→ INSTRUÇÃO 1
Responda com base no trecho sobre o livro impresso:
(a) Quais dois autores são citados como representantes da Bibliografia e da História dos textos?
(b) Em que obra de Laurence Sterne aparece a famosa página marmorizada?
(c) Segundo a citação, como a maior parte das edições modernas imprime a página marmorizada quando tenta incluí-la?
→ INSTRUÇÃO 2
Copie do trecho sobre o livro impresso a passagem que começa nas palavras "Cada página marmorizada" e termina logo após "tradução do autor)".
→ INSTRUÇÃO 3
Dê a continuação do texto sobre o livro impresso e a página marmorizada a partir do ponto em que ele para.

→ TRECHO DA PÁGINA
■ ■ ■
É uma tendência desse título, e talvez também de seu autor, entender o livro impresso como uma forma levemente essencializada, em que textos e leituras são imutáveis, únicos, e em alguma medida não afetados por suas próprias qualidades e transformações materiais. Nesse sentido, esse relato, que é no demais extremamente humanista (para usar os próprios termos do autor), dá pouca importância no seu argumento principal a algumas agências fundamentalmente humanas: aquelas do trabalho e das assemblagens humano-materiais que circundam a produção de livros impressos, como maneira de informar como – e se – eles se diferenciam de livros digitais. O papel do leitor também é minimizado, e conceitos de intenção autoral e de um único texto original tomam o primeiro plano. Nessa perspectiva, o livro produz uma certa tensão com exemplos mais estabelecidos da Bibliografia e da História dos textos, representadas por exemplo por Roger Chartier e Donald McKenzie, e esse diálogo poderia ser levado mais adiante na medida que esse título se torna um locus de discussão intelectual. Aqui, me lembro especificamente de uma passagem no livro Bibliography and the Sociology of Texts, de McKenzie (1999), em que ele menciona a famosa página marmorizada no Tristram Shandy, de Laurence Sterne, para discutir simultaneamente o privilégio dado pelo escritor ao olhar do leitor sobre a indeterminação do texto e a variação que uma edição pode trazer ao texto a medida que o objeto livro se transforma:

Cada página marmorizada à mão é necessariamente diferente, porém integral ao texto. Como um sortimento de formas coloridas completamente não representacionais, uma página marmorizada, distintamente de uma página letrada, pode inclusive ser dita não ter significado algum. A maior parte das edições modernas, se tentam incluí-la e não se contentam apenas com uma nota sobre sua presença original, imprimirão uma imagem em preto e branco dela, uniforme em todas as cópias da edição. Ao fazer isso, é claro, subvertem a intenção de Sterne de encarnar um emblema da intenção não específica, da diferença, do significado indeterminado, da própria instabilidade do texto de cópia em cópia. (McKenzie, 1999, pp. 35-36, tradução do autor)
■ ■ ■
→ CONJUNTO DE DADOS
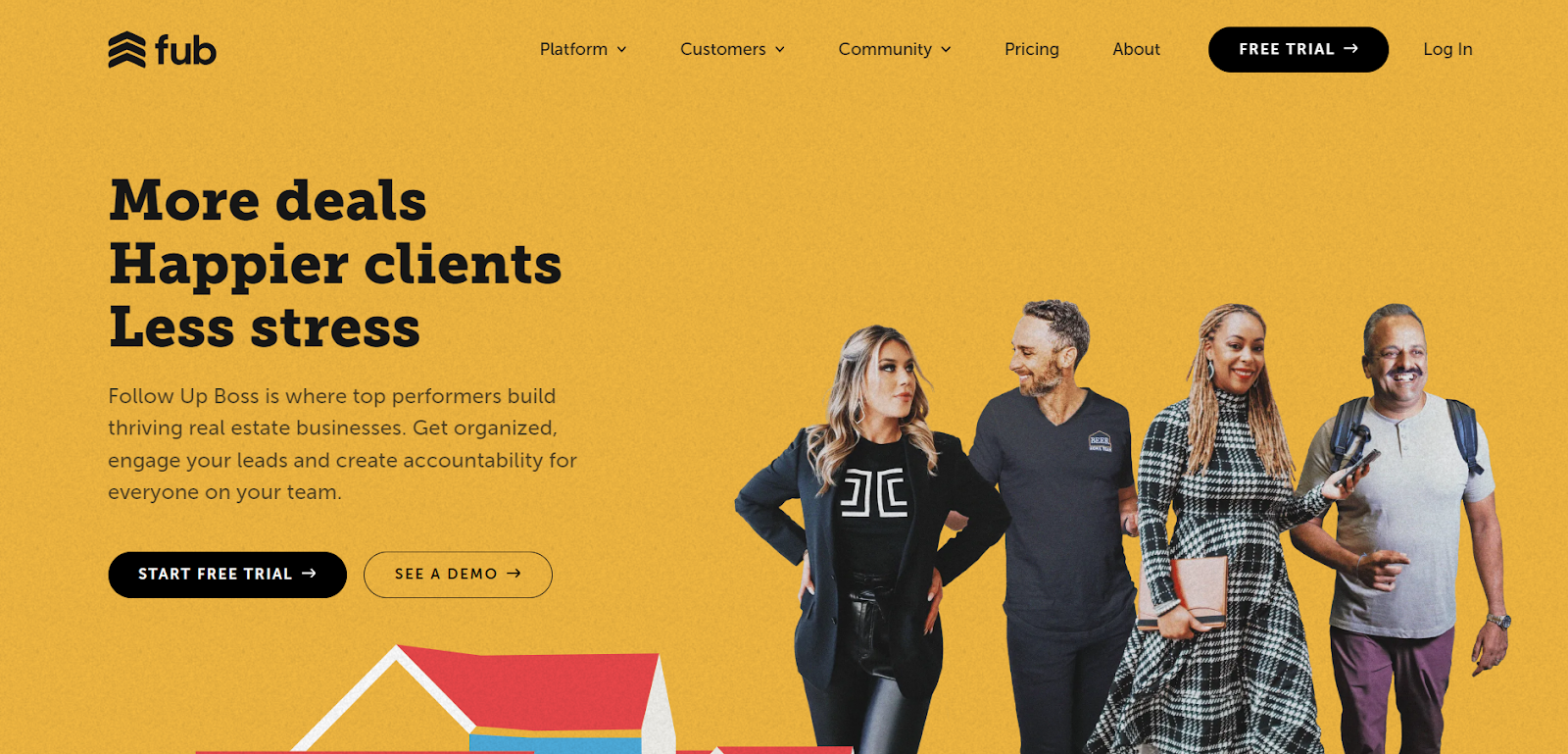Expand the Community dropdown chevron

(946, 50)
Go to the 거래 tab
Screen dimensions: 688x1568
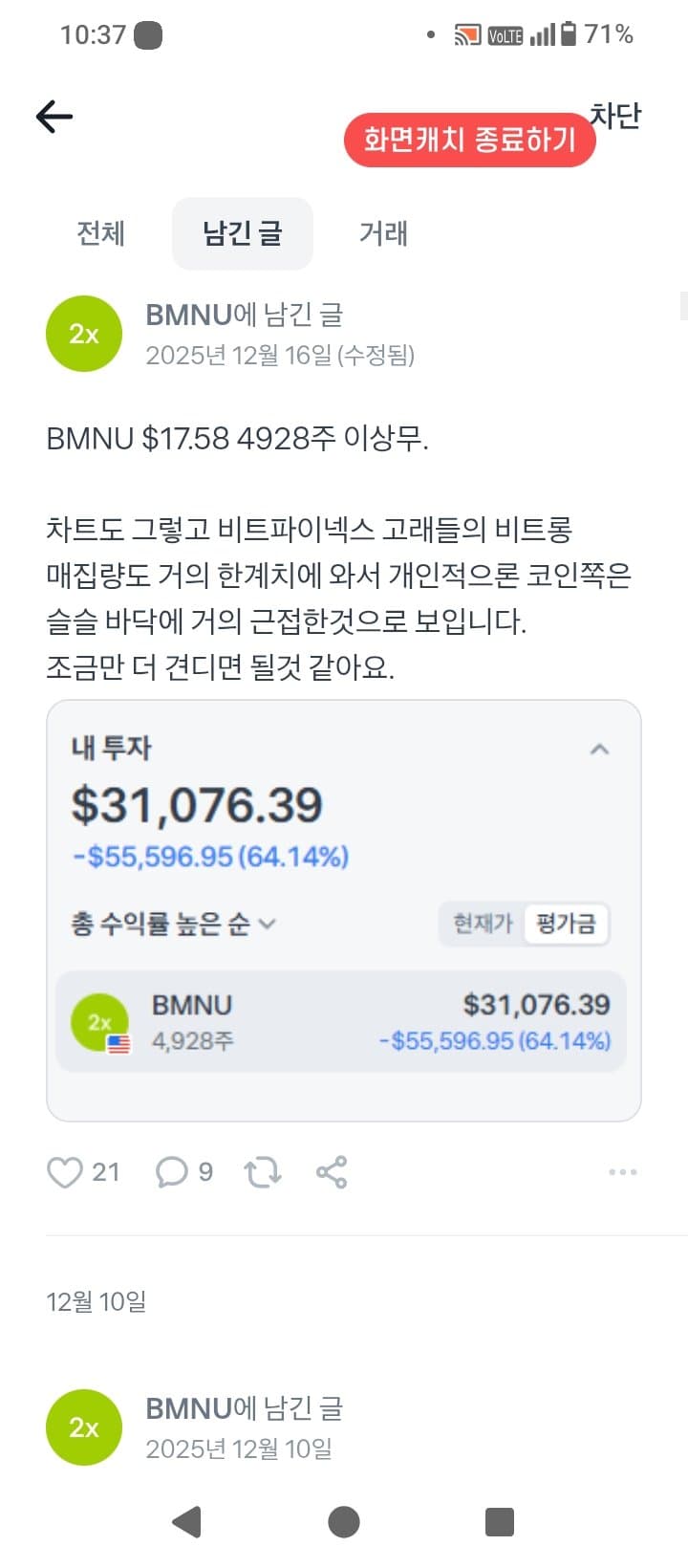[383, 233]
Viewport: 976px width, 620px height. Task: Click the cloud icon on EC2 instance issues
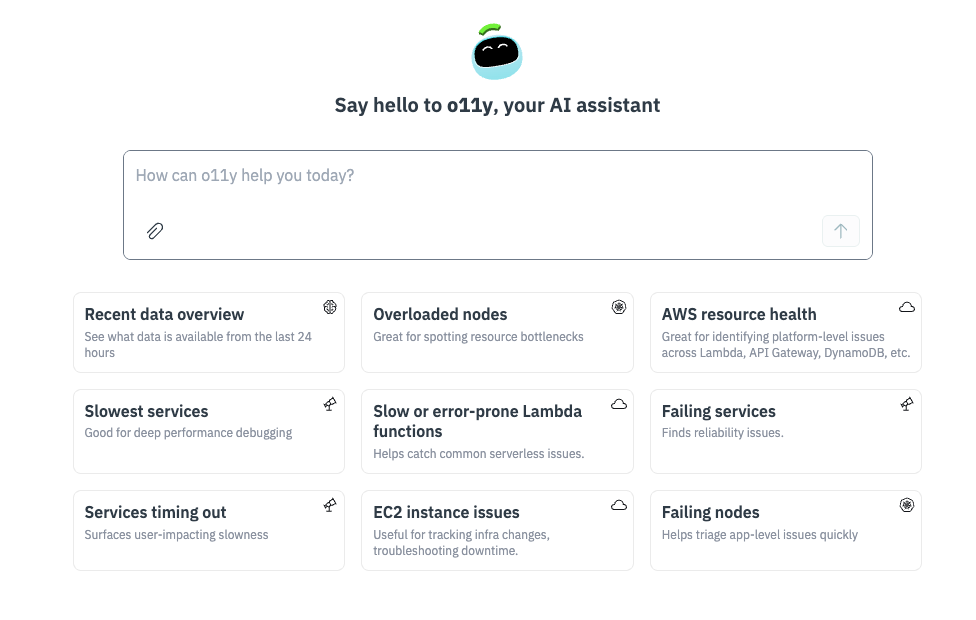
■ ■ ■
→ RESULTADO DA TAREFA 1
(a) Roger Chartier e Donald McKenzie.
(b) Tristram Shandy.
(c) Como uma imagem em preto e branco, uniforme em todas as cópias da edição.

→ RESULTADO DA TAREFA 2
Cada página marmorizada à mão é necessariamente diferente, porém integral ao texto. Como um sortimento de formas coloridas completamente não representacionais, uma página marmorizada, distintamente de uma página letrada, pode inclusive ser dita não ter significado algum. A maior parte das edições modernas, se tentam incluí-la e não se contentam apenas com uma nota sobre sua presença original, imprimirão uma imagem em preto e branco dela, uniforme em todas as cópias da edição. Ao fazer isso, é claro, subvertem a intenção de Sterne de encarnar um emblema da intenção não específica, da diferença, do significado indeterminado, da própria instabilidade do texto de cópia em cópia. (McKenzie, 1999, pp. 35-36, tradução do autor)

→ RESULTADO DA TAREFA 3
Apesar de qualquer disputa iminente, Plain Text: The Poetics of Computation é decididamente um marco no desenvolvimento do pensamento crítico na interseção entre teoria literária e estudos de software. É um trabalho ambicioso que prospera em avançar muitos dos aspectos fundamentais desse campo em expansão e na definição de um léxico de conceitos úteis que certamente moldarão discussões futuras nesse tópico e em campos adjacentes. Não apenas isso, é um passo em direção à compreensão dos locais de inscrição no mundo digital e com isso, um trabalho de grande importância política que se esforça em engajar leitores e críticos a contornar futuros textuais tecnologicamente determinados. Citando uma última sessão do livro, “o código não é normalmente feito para ser decodificado por aqueles sobre os quais ele age. Recipientes de controle codificado são poupados da fricção da significação, permanecendo em um estado de assemiose, e, portanto, de ignorância.” (Tenen, 2017, Chapter 1, par. 2) Essa passagem parece resguardar o motivo por trás da publicação desse volume: forçar em sua totalidade a fricção da significação sobre nossos modos de ler (aparentemente) novos.

Referências

Berry, D. (2011). The Philosophy of Software. Basingstoke: Palgrave Macmillan.

Chun, W.H.K. (2011). Programmed Visions. Cambridge, MA: The MIT Press.

Hui, Y. (2016). On the Existence of Digital Objects. Minneapolis, MN: University of Minnesota Press.

Leonardi, P.M. (2010). Digital materiality? How artifacts without matter, matter. First Monday, vol.15.

McKenzie, D. (1999). Bibliography and the Sociology of Texts. Cambridge: Cambridge University Press.

Manovich, L. (2013). Software Takes Command. New York, NY: Bloomsbury Academic.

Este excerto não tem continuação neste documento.